Speculative energy source won't fund highways
A chunk of oil shale-bearing rock. Try burning this in your gas tank. (Dept. of Interior photo.)
Getting energy from oil shale is a half-baked idea. Literally.
Oil shale, also known as kerogen, is a waxy pre-petroleum substance found in rock layers in Colorado, Utah and Wyoming. Unlike pools of oil in the ground, it can't be turned into liquid fuel for transportation unless it's baked to 700 degrees. And no company in the U.S. has been able to develop a process that turns it into oil in a way that actually makes money, despite a century of trying. No wonder oil shale has been mocked as the "fuel of the future - because it always has been, and always will be."
Because of the technological and economic challenges, oil shale is putting as much liquid fuel into U.S. markets as it did in the early 1900s.

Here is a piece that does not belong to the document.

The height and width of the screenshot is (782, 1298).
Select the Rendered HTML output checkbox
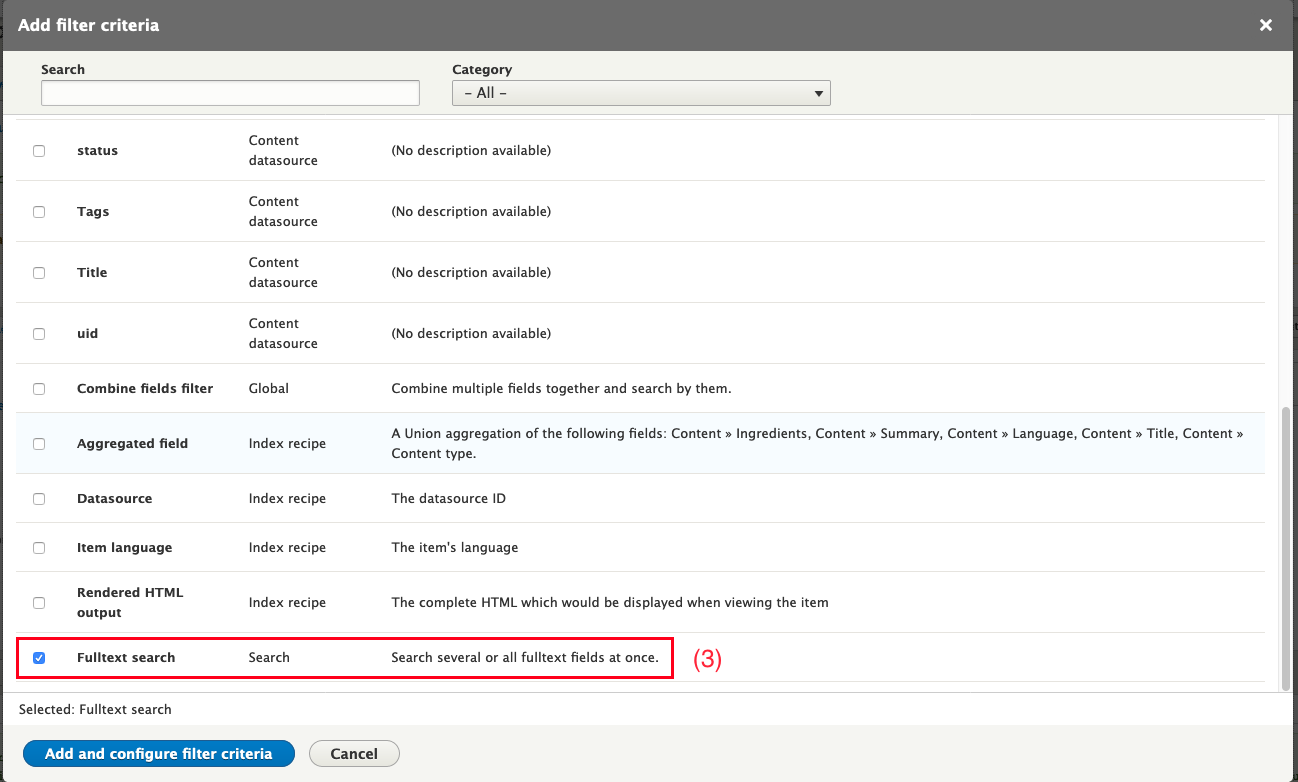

Which is to say: zero.
Even ignoring the technological barriers, there are the environmental problems. Oil shale could be the dirtiest carbon polluter of any petroleum fuel. It may require huge amounts of water in the arid West, where rivers like the Colorado are parched by current use and further threatened by climate change that may dry them out further.

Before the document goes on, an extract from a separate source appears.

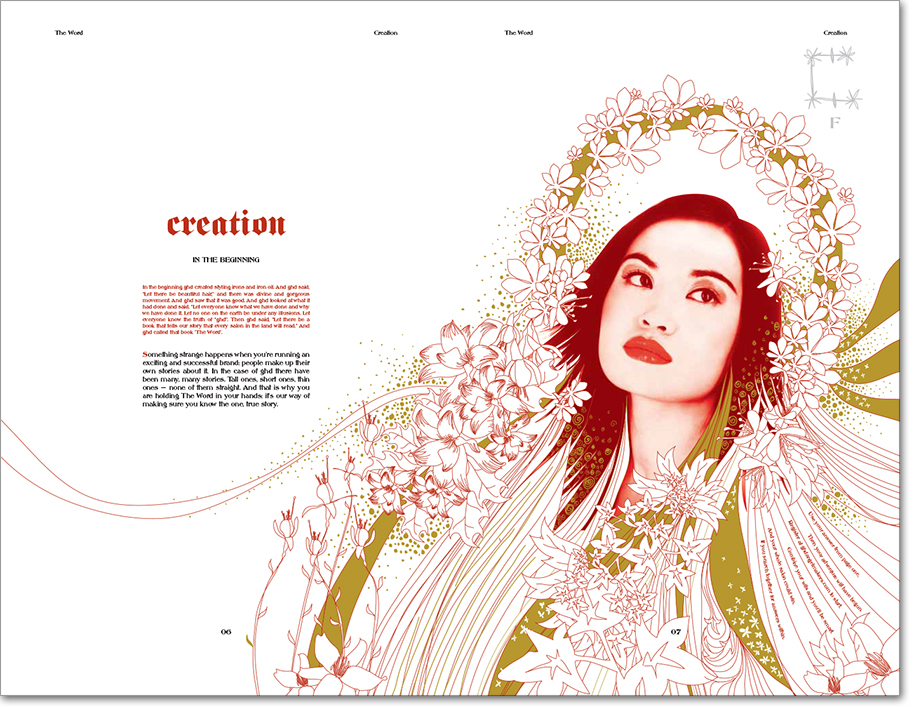Click the woman's red lips
The width and height of the screenshot is (915, 710).
point(647,351)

It was thus heartening when, earlier this month, the Department of the Interior announced a cautious proposal for oil shale development that prudently limits the use of America's public lands to research. Which is the only thing industry in the West is doing now anyway.

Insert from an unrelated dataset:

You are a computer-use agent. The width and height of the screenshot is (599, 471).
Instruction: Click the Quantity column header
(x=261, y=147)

But such a reasonable approach is anathema to the "Bulldoze here, pollute now" crowd and their allies in Congress, who promptly moved to get the House of Representatives to consider a bill that would force the U.S. government to sell commercial oil shale leases on tens of thousands of acres of public lands. For a product that no one in this country has figured out how to make.
The most intellectually dishonest part of the so-called "PIONEERs Act" oil shale subsidy bill is that it was initially touted as a way to make generate revenue to fund badly needed federal transportation project. The theory being that the U.S. coffers will fill with gold when oil shale developers remit billions in revenues from sales of oil shale mined from public lands and refine it into fuel.
But almost no one - even in industry - thinks that oil shale will be turned into a saleable product here in the next 10 years. So the non-partisan Congressional Budget Office unsurprisingly found that the revenue stream from royalties on oil shale production would be - wait for it - $0 over the next decade. (Rep. Jared Polis of Colorado led a valiant effort to call BS on this approach in the House - kudos to him for his effort.)
There may be compelling arguments in favor of oil shale development. But paying for transportation projects - or anything else - in the next decade ain't one of them. Until someone can figure out how to bake rock and turn it into oil economically without sucking rivers dry or polluting the West's air, oil shale as a way to run our cars will, and should, remain a mirage.